Heap Exploitation Fundamentals: Understanding Use-After-Free Vulnerabilities

What Is a Use-After-Free Vulnerability?

A Use-After-Free (UAF) vulnerability occurs when a program continues to use a memory pointer after the memory it references has been freed. In languages like C and C++ where memory management is manual, this is a surprisingly common mistake — and one with serious security implications.

From an attacker's perspective, UAF bugs are highly desirable: they can often be turned into arbitrary code execution, and they frequently bypass modern exploit mitigations like ASLR and stack canaries.

The Memory Lifecycle: Where It Goes Wrong

To understand UAF, you need to understand how dynamic memory allocation works. When a program calls malloc(), the allocator carves out a chunk of heap memory and returns a pointer. When free() is called on that pointer, the memory is returned to the allocator's free list — but the pointer variable itself still holds the old address.

If the program then dereferences that pointer again, it reads or writes memory that now belongs to another allocation. Three dangerous scenarios emerge:

• Read-after-free: Leaking data from a reallocated chunk (information disclosure).
• Write-after-free: Corrupting a reallocated chunk's contents (data corruption or control-flow hijack).
• Call-after-free: Executing a function pointer that now points to attacker-controlled data (code execution).

A Simplified Vulnerable Pattern

Consider this pseudo-code:

Widget *w = new Widget();
w->initialize();
delete w;          // memory freed
// ... some code path ...
w->render();       // UAF: w still points to freed memory

In practice, UAFs are often far more subtle — buried in complex object lifecycles, event handlers, or multi-threaded race conditions where deallocation and reuse happen concurrently.

How Attackers Exploit UAF

The standard exploitation technique is called heap grooming or heap shaping. The goal is to control what gets allocated in the freed memory slot before the vulnerable code accesses it again.

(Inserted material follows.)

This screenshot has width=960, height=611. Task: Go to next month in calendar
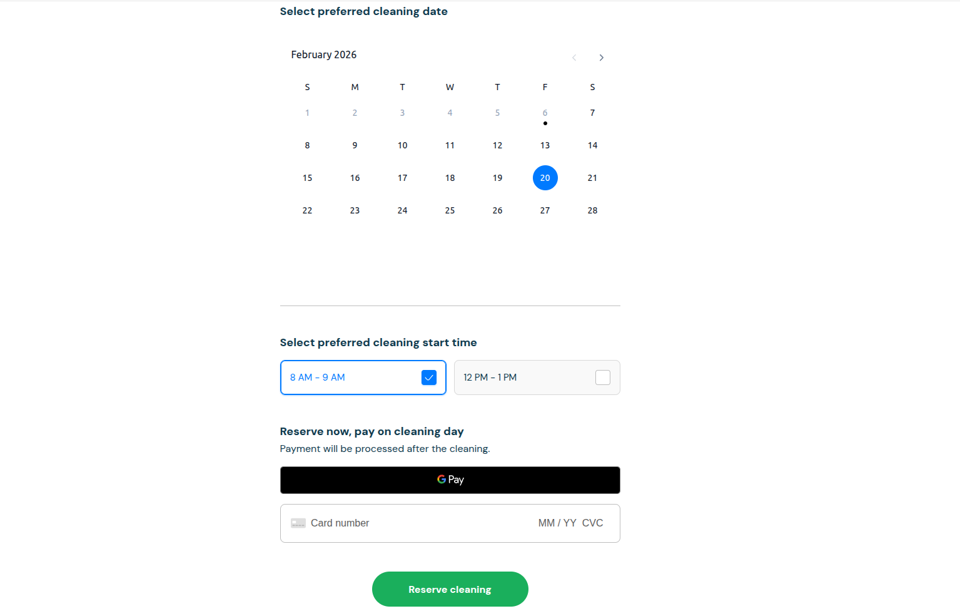click(x=601, y=58)
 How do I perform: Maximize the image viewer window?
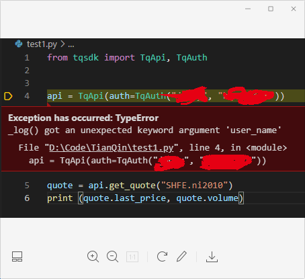tap(271, 9)
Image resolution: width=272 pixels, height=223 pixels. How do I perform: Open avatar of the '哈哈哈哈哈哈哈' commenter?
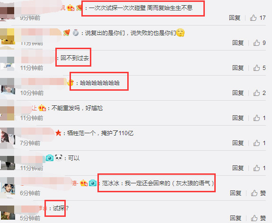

1. Trigger the free: Cause the target object to be deallocated, ideally through a controllable code path.
2. Spray controlled data: Flood the heap with attacker-controlled allocations of the same size, hoping one lands in the freed slot. This is called a heap spray.
3. Trigger the use: Execute the code path that uses the now-freed pointer — which now points to attacker data.
4. Redirect execution: If the object contained a virtual function table (vtable) pointer, overwriting it redirects virtual function calls to arbitrary code.

Real-World Impact

UAF bugs have been at the root of some of the most critical vulnerabilities in browsers, kernels, and enterprise software. Browser engines are particularly susceptible because they manage enormous numbers of JavaScript objects with complex lifetimes. Kernel-level UAFs are especially prized because they can lead to privilege escalation from user space to ring-0.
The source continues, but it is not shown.